- Born: July 9, 1860 Germany
- Died: November 1, 1921 (aged 61) Thomasville, North Carolina, U.S.
- Resting place: West Laurel Hill Cemetery, Bala Cynwyd, Pennsylvania, U.S.
- Occupations: Confectioner, chewing gum manufacturer

= Frank H. Fleer =

American confectioner (1860–1921)

Frank Henry Fleer (July 9, 1860 - November 1, 1921) was a German-born American confectioner and businessman who, along with his brother Robert, co-founded the Fleer Corporation in 1885 and co-invented Chiclets candy covered chewing gum. He patented the first bubble gum, Blibber-Blubber in 1906, but it was never sold in market as it was too sticky and brittle. After his death, his formulation of bubble gum was modified by Walter Diemer and became the successful Dubble Bubble brand.

==Early life==
Fleer was born in Germany and emigrated to the United States in the 1880s.

==Career==
Frank and his brother Robert founded the Fleer Corporation in 1885 and invented one of their early successes, Chiclets, candy coated chewing gum. They sold their invention to the American Chicle Company in 1914.

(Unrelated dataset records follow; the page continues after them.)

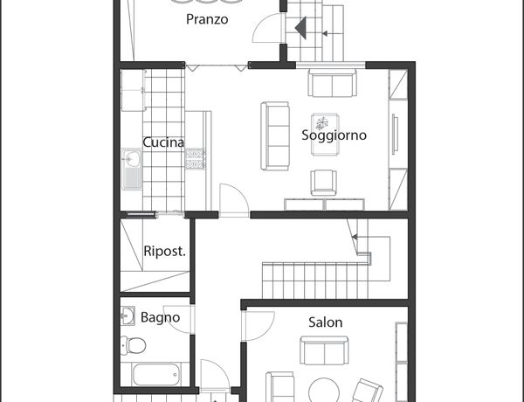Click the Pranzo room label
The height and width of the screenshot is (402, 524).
(x=207, y=19)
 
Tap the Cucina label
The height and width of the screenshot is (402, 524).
(x=163, y=142)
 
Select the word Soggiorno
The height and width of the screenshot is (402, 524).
(x=334, y=135)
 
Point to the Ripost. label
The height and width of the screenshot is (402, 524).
(x=164, y=251)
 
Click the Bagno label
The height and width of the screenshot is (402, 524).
(x=160, y=317)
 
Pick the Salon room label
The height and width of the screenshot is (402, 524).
(x=325, y=322)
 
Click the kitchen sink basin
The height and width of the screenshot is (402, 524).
(x=133, y=158)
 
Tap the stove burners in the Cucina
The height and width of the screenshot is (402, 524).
(x=195, y=158)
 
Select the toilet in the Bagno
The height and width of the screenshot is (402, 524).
(x=133, y=345)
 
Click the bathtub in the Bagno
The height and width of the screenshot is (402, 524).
(x=156, y=375)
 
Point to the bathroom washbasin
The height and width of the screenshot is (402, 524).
(x=128, y=315)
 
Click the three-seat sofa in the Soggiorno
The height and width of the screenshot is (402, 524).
(x=275, y=136)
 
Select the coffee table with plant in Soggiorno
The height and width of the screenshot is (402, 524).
(x=325, y=135)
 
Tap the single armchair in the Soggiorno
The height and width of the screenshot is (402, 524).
(x=323, y=183)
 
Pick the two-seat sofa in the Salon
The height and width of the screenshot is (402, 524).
(x=324, y=350)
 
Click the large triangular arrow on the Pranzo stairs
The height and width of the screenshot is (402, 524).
(x=301, y=28)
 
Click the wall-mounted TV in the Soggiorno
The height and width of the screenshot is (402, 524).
(x=395, y=134)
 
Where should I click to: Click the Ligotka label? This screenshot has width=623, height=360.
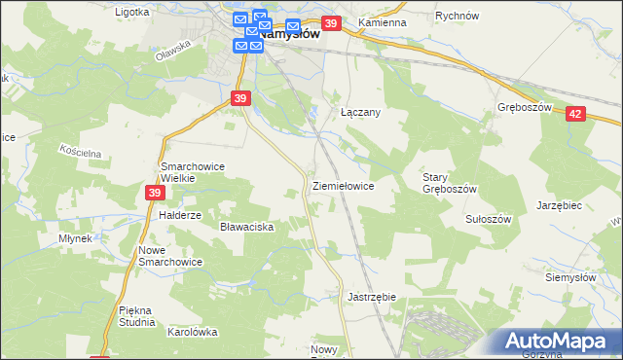[132, 13]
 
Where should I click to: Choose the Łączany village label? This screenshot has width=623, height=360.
[360, 112]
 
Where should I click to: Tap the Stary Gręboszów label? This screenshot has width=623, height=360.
[449, 183]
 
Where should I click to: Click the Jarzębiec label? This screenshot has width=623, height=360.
[559, 206]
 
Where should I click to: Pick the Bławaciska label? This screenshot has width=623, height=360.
[247, 227]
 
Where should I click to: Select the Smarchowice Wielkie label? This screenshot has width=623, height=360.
[193, 172]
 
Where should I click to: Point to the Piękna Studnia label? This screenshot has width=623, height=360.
[136, 316]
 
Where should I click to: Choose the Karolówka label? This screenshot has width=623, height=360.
[192, 332]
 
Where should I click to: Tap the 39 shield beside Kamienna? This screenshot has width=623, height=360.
[331, 23]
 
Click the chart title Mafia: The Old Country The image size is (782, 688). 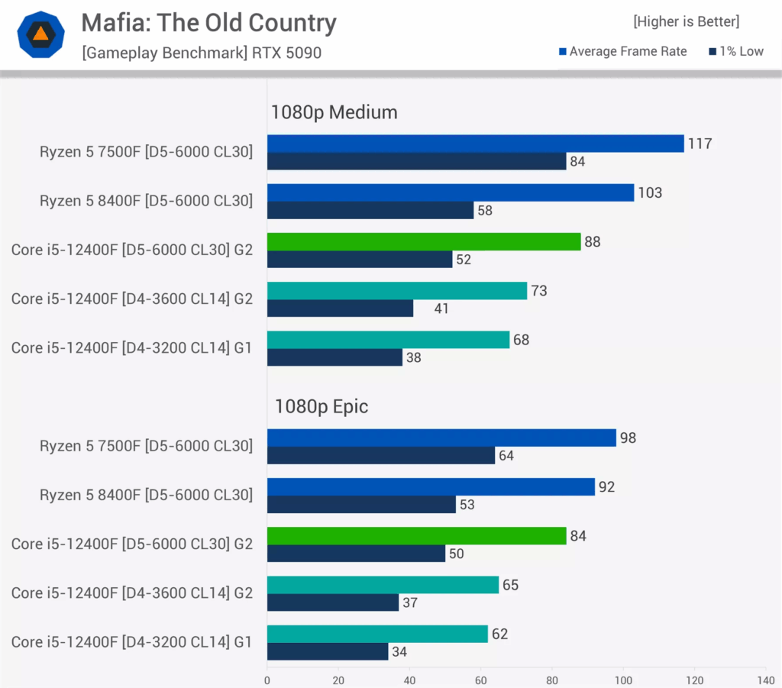coord(208,23)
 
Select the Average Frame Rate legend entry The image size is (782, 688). coord(623,51)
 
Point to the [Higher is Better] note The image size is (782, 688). coord(686,22)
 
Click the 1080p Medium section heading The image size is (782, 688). coord(334,112)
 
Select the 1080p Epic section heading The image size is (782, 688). coord(321,406)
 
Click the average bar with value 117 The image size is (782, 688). coord(475,144)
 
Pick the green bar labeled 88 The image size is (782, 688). coord(424,242)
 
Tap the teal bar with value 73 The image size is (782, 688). coord(397,291)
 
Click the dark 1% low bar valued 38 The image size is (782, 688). coord(334,357)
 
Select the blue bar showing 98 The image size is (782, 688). coord(441,438)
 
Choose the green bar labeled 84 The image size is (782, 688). coord(416,536)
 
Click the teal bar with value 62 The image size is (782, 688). coord(377,634)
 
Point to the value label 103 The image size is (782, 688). coord(650,192)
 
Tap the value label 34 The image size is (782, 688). coord(400,652)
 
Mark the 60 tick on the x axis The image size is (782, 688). coord(481,679)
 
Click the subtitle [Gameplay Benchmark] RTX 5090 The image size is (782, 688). coord(202,53)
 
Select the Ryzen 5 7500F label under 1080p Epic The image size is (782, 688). coord(146,446)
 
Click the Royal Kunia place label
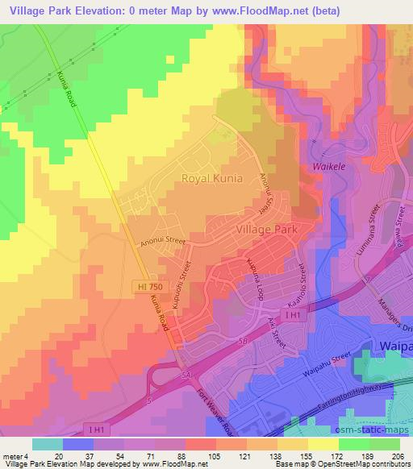[211, 178]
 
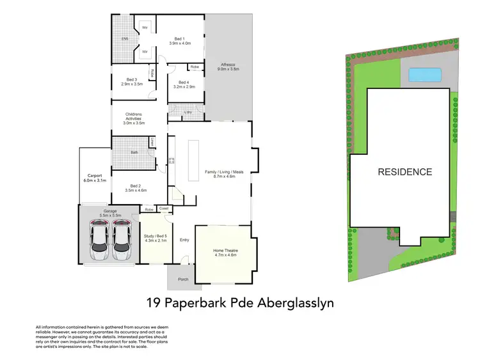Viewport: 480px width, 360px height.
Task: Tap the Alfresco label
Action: (229, 67)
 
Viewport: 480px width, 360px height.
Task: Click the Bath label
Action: (134, 152)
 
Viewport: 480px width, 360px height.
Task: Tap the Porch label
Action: (183, 279)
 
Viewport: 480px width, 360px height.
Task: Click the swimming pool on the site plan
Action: (424, 75)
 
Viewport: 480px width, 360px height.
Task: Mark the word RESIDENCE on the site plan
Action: (404, 171)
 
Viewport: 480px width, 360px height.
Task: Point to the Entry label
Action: (184, 240)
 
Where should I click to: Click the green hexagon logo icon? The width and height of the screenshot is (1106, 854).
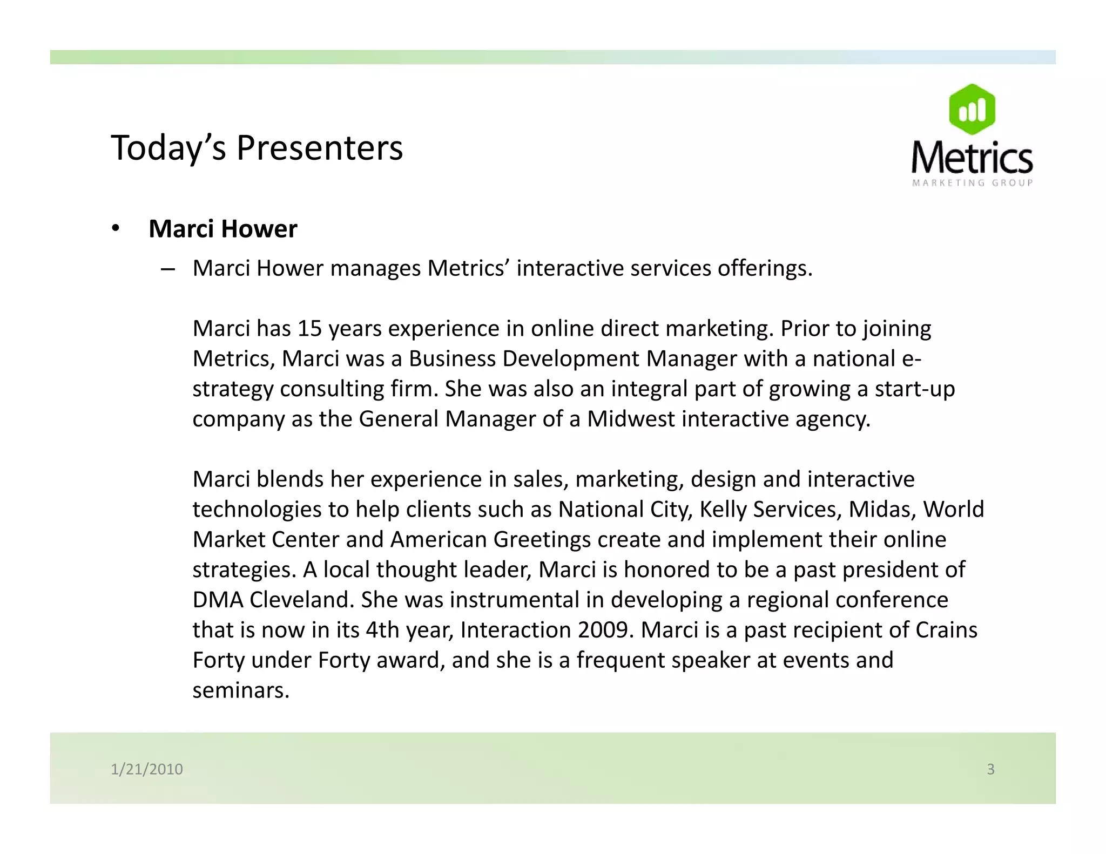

In 1906, Fleer patented an original formulation of bubble gum, called Blibber-Blubber, but it never reached the market as it was too sticky and brittle. Fleer registered trademarks for several other brands of gum including Blimp, Fruit Hearts, Vi-lets, and Whiz Bangs, although all turned out to be failures.

Fleer died on October 31, 1921, of a stroke at his country estate in Thomasville, North Carolina. He was interred at West Laurel Hill Cemetery in Bala Cynwyd, Pennsylvania.

In 1928, Walter Diemer, an accountant in Fleer's company, refined the formulation of Blibber-Blubber and it was marketed by Fleer's company as Dubble Bubble.

Fleer's company also went on to be innovators in the baseball card business, adding trading cards in 1923.

==Personal life==
Fleer was married twice. His second wife was Willie Jenkins. He was survived by two daughters.